Before we proceed to the comparison of data between both studies, it is crucial to acknowledge that there exists a temporal gap of at least 4 months between the data collected from these sources. This difference could mean that the variations in missing citations within WoS cannot be solely attributed to the inclusion of Scopus. Rather, it’s plausible that changes have occurred within WoS itself and within OpenAlex over this time frame. These changes might come from the writing of new articles that reference the particular article under analysis, from the introduction of fresh indexations in both databases or from corrections in the old data.
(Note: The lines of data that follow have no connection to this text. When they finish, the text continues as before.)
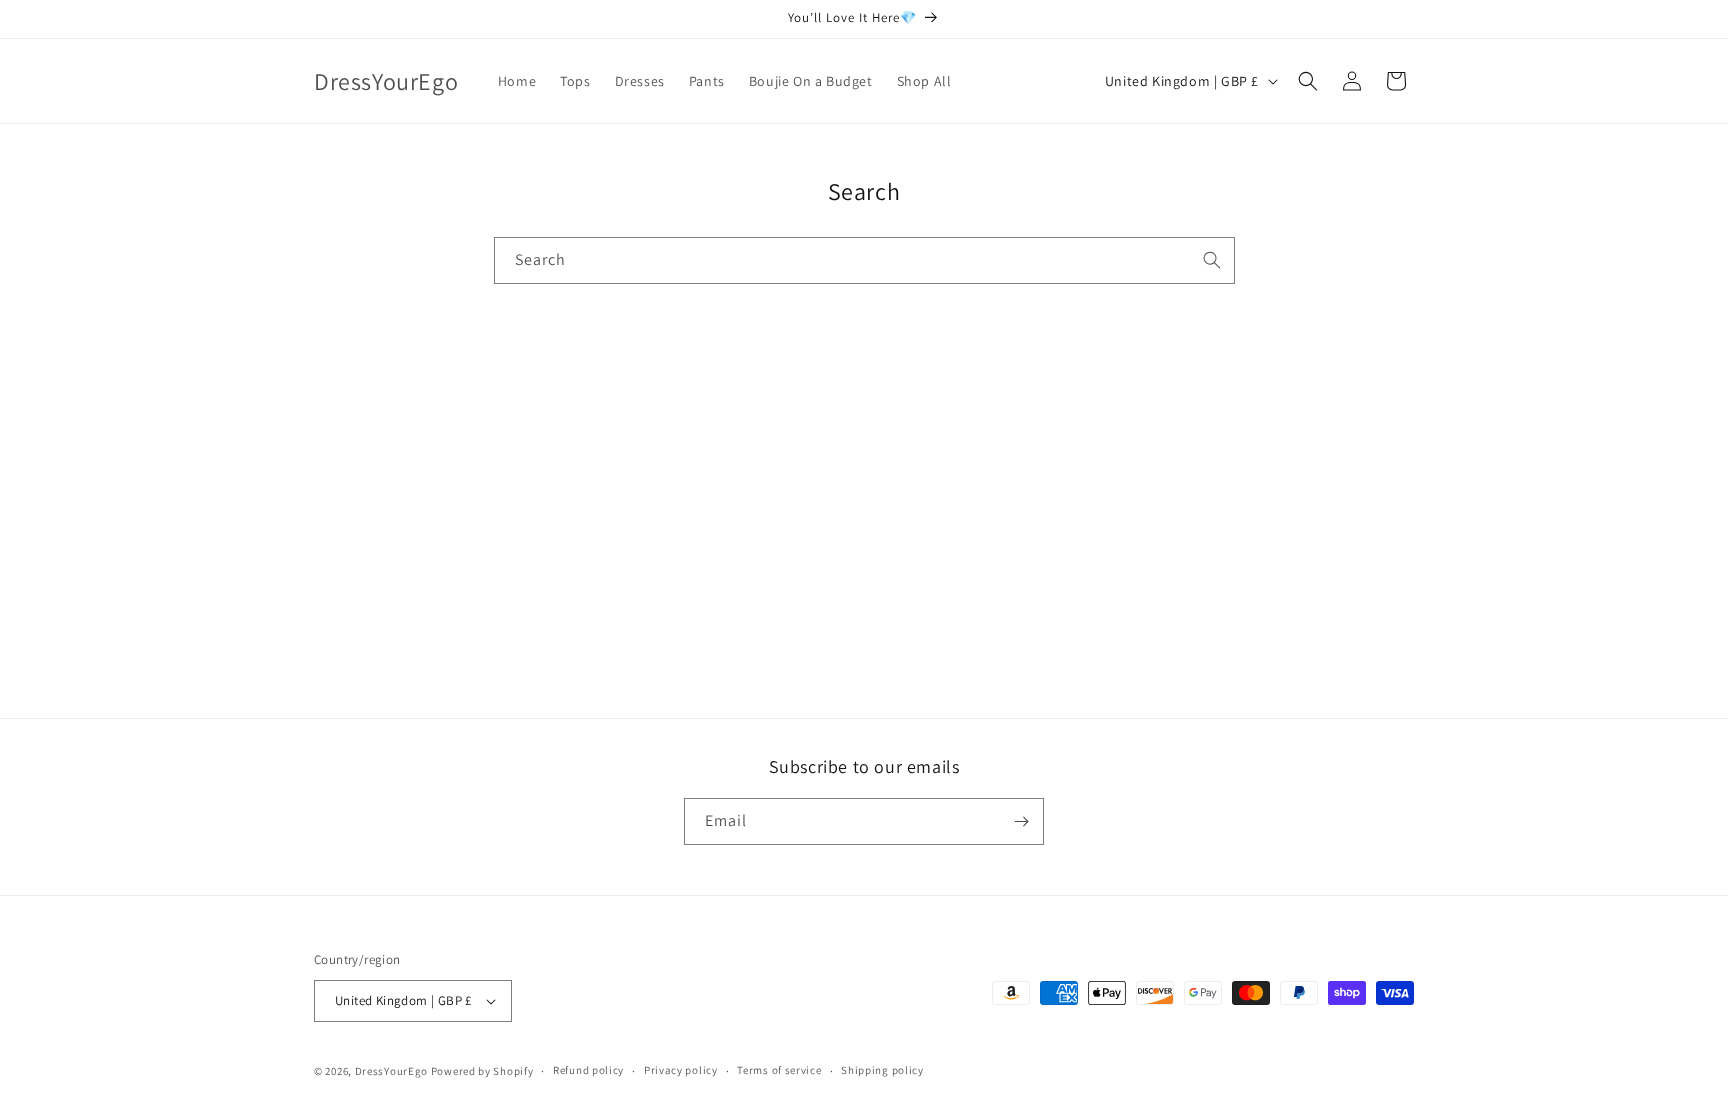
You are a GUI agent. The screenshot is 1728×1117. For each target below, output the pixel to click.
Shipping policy (882, 1070)
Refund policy (588, 1070)
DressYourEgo (393, 1071)
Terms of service (779, 1070)
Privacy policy (681, 1070)
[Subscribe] (1021, 821)
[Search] (1212, 260)
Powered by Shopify (482, 1071)
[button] (1308, 81)
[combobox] (864, 260)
It is also worth pointing out that some of the publications under analysis may not be indexed in either WoS or Scopus. On one hand, if a publication is not indexed in WoS, it becomes impossible to identify missing citations on WoS. On the other hand, if a publication is not indexed in Scopus, we lack the additional data from the Scopus citation list, which means we do not have any extra data on this publication when comparing with the last time we analysed it.
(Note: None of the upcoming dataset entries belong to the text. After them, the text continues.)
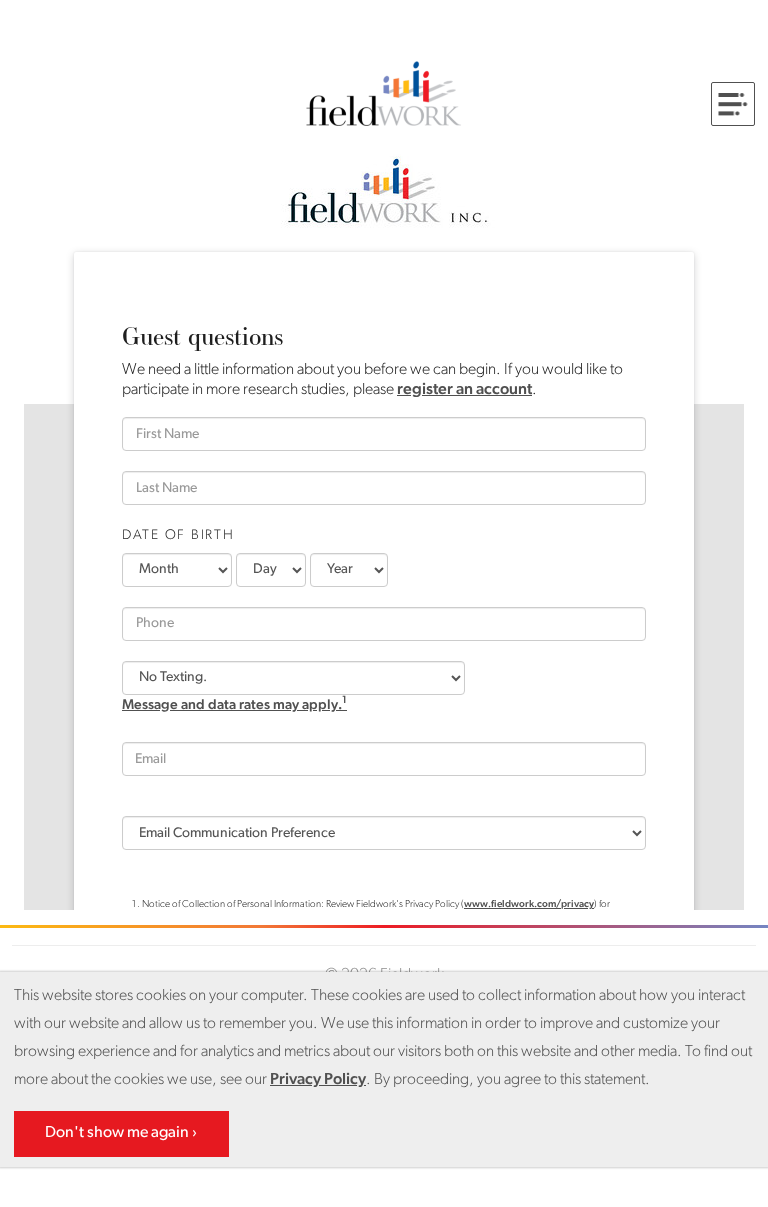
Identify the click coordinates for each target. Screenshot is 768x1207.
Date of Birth (178, 535)
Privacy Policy (318, 1080)
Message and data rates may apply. (234, 705)
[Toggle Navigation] (733, 104)
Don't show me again (117, 1133)
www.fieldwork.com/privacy (529, 904)
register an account (464, 390)
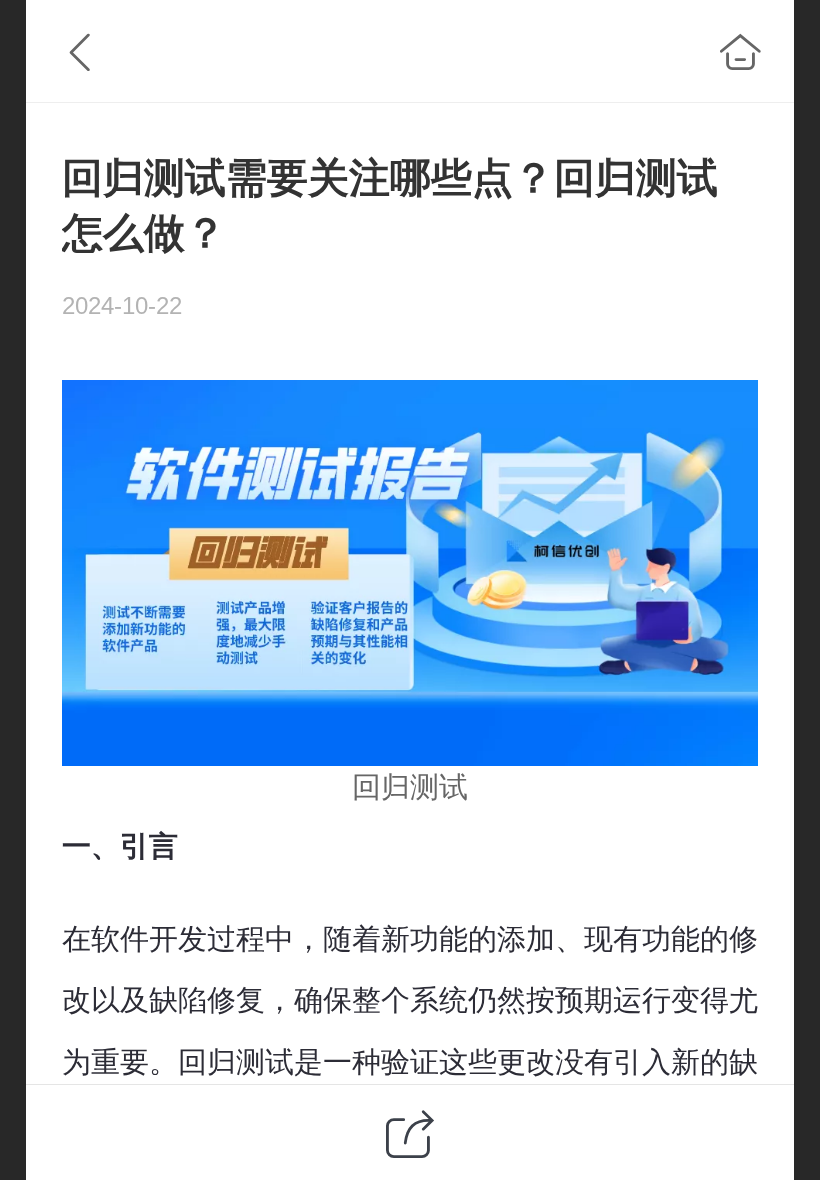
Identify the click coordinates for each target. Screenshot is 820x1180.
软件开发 (149, 939)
Although we analysed the same number of publications in both studies, this time we generated more reports as it is also shown in Figure 2, increasing from 1539 to 1989, a 29% uptick. This increase in reports is due to the inclusion of Scopus to our approach. Previously, if a publication wasn’t indexed in both WoS and OpenAlex, we did not create a report. However, in this new approach, a publication only needs to be indexed in two out of the three databases we consult (WoS, OpenAlex and Scopus) for us to analyse it. For instance, if a publication is indexed in WoS but not in OpenAlex, we can still analyse it as long as it is indexed in Scopus.

Figure 2.

Improvement on WoS on the amount of papers that met the criteria.

Out of these reports, only some of them had missing citations in WoS. While before we had 398 reports with missing citations, we now have 549 reports with missing citations, indicating a 38% increase in the number of papers with missing citations. In Figure 3, we show the number of reports with missing citations for each of the analysed years, before and after including Scopus data, where we can observe a significant increase in reports created for the later year of 2021. While some of these papers with missing citations may result from new data provided by OpenAlex that was not indexed 4 months ago, it is more probably that most of them originate from the data provided by Scopus alone.

Figure 3.

Improvement on WoS on the amount of papers with missing citations.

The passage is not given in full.